PROVIDED ENTRIES:
= = =

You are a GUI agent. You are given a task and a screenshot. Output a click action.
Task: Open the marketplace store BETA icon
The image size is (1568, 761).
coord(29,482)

= = =

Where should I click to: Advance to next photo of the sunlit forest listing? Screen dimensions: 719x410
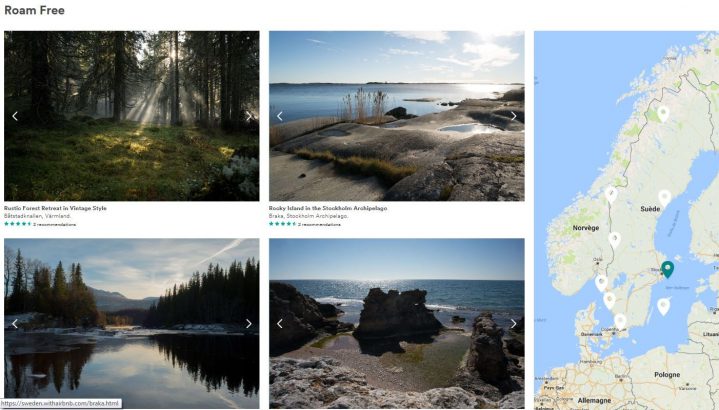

= = =

PROBLEM DESCRIPTION:
In the entries above, how many lines contain the word "click"? Answer with the number only.

ANSWER SPACE:
2